--- RECORDED DATA Enclosed Below ---

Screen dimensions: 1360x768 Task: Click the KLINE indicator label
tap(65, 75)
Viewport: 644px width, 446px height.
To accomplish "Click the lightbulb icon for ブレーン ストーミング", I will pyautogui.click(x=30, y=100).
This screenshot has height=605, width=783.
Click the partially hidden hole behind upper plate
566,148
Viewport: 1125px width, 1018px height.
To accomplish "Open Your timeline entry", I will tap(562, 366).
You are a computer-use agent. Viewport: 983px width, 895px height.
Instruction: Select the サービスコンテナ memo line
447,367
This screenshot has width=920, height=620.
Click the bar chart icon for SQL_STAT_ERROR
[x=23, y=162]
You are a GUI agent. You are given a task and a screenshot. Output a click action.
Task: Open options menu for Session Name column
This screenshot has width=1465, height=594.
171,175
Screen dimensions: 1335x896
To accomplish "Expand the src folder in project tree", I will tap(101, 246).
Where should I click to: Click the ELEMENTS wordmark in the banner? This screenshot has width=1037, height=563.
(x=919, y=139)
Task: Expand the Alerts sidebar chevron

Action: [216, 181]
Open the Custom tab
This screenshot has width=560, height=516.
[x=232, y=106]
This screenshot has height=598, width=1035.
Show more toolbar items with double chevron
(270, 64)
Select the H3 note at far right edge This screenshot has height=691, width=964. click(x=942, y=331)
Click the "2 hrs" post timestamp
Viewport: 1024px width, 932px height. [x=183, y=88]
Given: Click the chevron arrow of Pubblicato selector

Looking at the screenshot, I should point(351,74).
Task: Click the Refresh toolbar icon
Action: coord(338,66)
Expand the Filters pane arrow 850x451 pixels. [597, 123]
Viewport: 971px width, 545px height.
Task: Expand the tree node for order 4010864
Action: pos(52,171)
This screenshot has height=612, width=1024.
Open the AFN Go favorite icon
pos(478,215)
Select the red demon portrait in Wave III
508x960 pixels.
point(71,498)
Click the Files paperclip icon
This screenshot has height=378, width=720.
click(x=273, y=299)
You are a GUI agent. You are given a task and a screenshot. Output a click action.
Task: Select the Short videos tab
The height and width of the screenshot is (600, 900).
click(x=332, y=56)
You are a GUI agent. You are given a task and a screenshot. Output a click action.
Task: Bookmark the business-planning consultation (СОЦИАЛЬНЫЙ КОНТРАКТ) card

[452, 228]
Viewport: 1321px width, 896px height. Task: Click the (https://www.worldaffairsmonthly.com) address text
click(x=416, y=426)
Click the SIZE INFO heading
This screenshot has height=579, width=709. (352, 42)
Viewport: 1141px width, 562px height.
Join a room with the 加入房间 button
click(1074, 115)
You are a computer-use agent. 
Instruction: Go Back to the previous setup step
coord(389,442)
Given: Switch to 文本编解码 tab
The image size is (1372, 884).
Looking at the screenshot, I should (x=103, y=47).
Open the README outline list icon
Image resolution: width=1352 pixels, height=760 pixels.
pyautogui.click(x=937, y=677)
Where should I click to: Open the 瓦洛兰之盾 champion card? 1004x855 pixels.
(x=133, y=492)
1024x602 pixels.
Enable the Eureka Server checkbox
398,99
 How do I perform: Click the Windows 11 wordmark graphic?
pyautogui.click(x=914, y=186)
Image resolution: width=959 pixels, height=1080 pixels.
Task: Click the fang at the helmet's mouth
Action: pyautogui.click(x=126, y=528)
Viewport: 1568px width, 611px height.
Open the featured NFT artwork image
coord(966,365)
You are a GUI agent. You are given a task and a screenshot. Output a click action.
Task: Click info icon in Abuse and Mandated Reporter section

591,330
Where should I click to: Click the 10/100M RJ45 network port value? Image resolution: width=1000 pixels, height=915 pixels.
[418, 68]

--- End of Enclosed RECORDED DATA ---

Across all the entries above, how many lines have the word "accomplish" in them? Only the number, please.

3